(WRITTEN PROBLEM):
Render all of the material below as a Markdown table with the columns "No." and "Line." Give each line its own row and omit blank lines.

Stored items from a collection:
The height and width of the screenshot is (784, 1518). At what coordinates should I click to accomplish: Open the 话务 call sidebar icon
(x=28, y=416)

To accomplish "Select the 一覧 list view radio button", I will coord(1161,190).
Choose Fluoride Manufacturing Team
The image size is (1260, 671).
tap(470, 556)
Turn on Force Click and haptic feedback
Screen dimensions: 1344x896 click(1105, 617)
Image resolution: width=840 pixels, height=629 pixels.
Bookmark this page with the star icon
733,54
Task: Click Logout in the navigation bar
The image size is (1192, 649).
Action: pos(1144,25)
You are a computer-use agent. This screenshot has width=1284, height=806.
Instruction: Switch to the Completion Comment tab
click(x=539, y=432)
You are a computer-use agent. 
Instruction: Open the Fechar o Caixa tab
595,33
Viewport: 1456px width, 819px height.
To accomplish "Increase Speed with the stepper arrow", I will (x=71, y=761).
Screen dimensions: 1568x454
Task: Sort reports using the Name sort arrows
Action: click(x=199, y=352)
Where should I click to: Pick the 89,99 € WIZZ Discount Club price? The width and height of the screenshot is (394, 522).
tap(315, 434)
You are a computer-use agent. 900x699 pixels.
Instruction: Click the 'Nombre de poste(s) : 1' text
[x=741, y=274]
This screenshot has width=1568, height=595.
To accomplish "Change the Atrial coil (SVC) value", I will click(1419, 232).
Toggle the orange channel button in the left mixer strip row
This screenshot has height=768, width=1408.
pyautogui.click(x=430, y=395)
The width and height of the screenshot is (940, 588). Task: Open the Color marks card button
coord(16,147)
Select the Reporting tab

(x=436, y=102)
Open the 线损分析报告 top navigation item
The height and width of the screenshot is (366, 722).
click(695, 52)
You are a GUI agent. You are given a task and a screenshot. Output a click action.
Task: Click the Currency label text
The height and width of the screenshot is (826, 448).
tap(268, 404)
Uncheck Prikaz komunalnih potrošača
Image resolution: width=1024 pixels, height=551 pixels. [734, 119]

(COMPLETED TASK):
| No. | Line |
|---|---|
| 1 | The height and width of the screenshot is (784, 1518). At what coordinates should I click to accomplish: Open the 话务 call sidebar icon |
| 2 | (x=28, y=416) |
| 3 | To accomplish "Select the 一覧 list view radio button", I will coord(1161,190). |
| 4 | Choose Fluoride Manufacturing Team |
| 5 | The image size is (1260, 671). |
| 6 | tap(470, 556) |
| 7 | Turn on Force Click and haptic feedback |
| 8 | Screen dimensions: 1344x896 click(1105, 617) |
| 9 | Image resolution: width=840 pixels, height=629 pixels. |
| 10 | Bookmark this page with the star icon |
| 11 | 733,54 |
| 12 | Task: Click Logout in the navigation bar |
| 13 | The image size is (1192, 649). |
| 14 | Action: pos(1144,25) |
| 15 | You are a computer-use agent. This screenshot has width=1284, height=806. |
| 16 | Instruction: Switch to the Completion Comment tab |
| 17 | click(x=539, y=432) |
| 18 | You are a computer-use agent.  |
| 19 | Instruction: Open the Fechar o Caixa tab |
| 20 | 595,33 |
| 21 | Viewport: 1456px width, 819px height. |
| 22 | To accomplish "Increase Speed with the stepper arrow", I will (x=71, y=761). |
| 23 | Screen dimensions: 1568x454 |
| 24 | Task: Sort reports using the Name sort arrows |
| 25 | Action: click(x=199, y=352) |
| 26 | Where should I click to: Pick the 89,99 € WIZZ Discount Club price? The width and height of the screenshot is (394, 522). |
| 27 | tap(315, 434) |
| 28 | You are a computer-use agent. 900x699 pixels. |
| 29 | Instruction: Click the 'Nombre de poste(s) : 1' text |
| 30 | [x=741, y=274] |
| 31 | This screenshot has width=1568, height=595. |
| 32 | To accomplish "Change the Atrial coil (SVC) value", I will click(1419, 232). |
| 33 | Toggle the orange channel button in the left mixer strip row |
| 34 | This screenshot has height=768, width=1408. |
| 35 | pyautogui.click(x=430, y=395) |
| 36 | The width and height of the screenshot is (940, 588). Task: Open the Color marks card button |
| 37 | coord(16,147) |
| 38 | Select the Reporting tab |
| 39 | (x=436, y=102) |
| 40 | Open the 线损分析报告 top navigation item |
| 41 | The height and width of the screenshot is (366, 722). |
| 42 | click(695, 52) |
| 43 | You are a GUI agent. You are given a task and a screenshot. Output a click action. |
| 44 | Task: Click the Currency label text |
| 45 | The height and width of the screenshot is (826, 448). |
| 46 | tap(268, 404) |
| 47 | Uncheck Prikaz komunalnih potrošača |
| 48 | Image resolution: width=1024 pixels, height=551 pixels. [734, 119] |